> [Your assignment]:
In the records below, reproduce exactly the lines from the one containing "The height and" through the one containing "This screenshot has height=513, width=812.", both included, and omit the pictures.

> [Material supplied]:
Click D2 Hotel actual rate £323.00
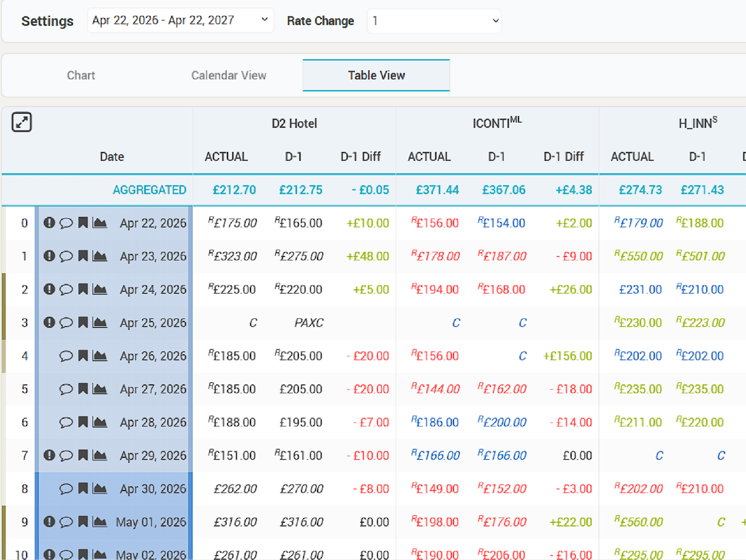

...

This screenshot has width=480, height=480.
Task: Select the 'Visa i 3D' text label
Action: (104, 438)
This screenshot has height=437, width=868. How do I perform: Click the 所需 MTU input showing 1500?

...

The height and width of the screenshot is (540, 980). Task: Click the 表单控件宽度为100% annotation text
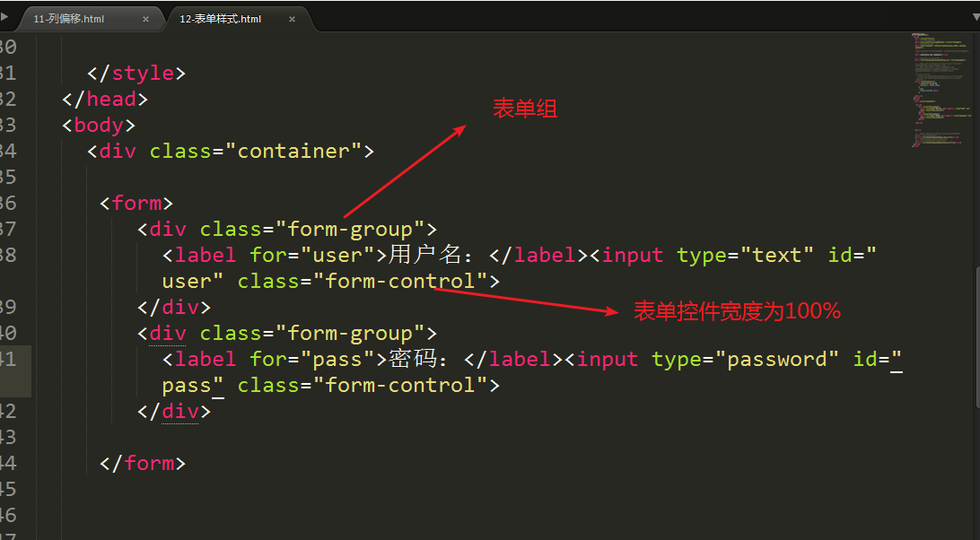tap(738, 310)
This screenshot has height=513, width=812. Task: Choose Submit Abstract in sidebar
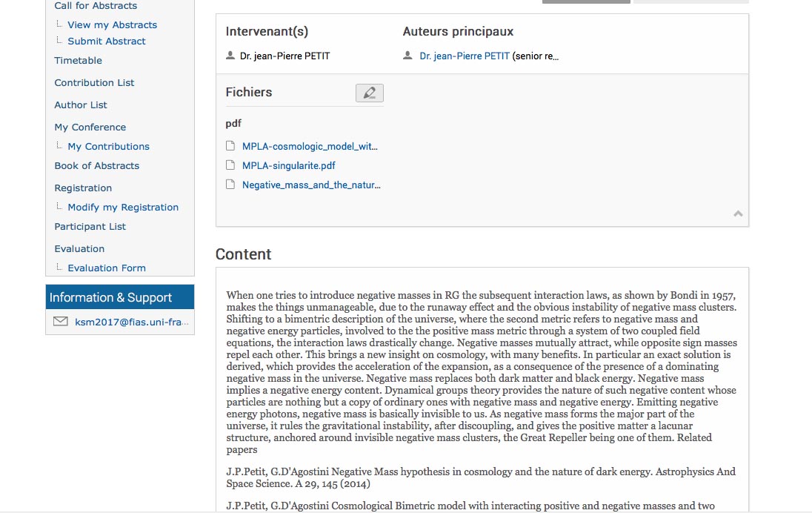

> [Result of this task]:
The height and width of the screenshot is (540, 980). Task: Click the 表单控件宽度为100% annotation text
tap(738, 310)
This screenshot has height=513, width=812. Task: Choose Submit Abstract in sidebar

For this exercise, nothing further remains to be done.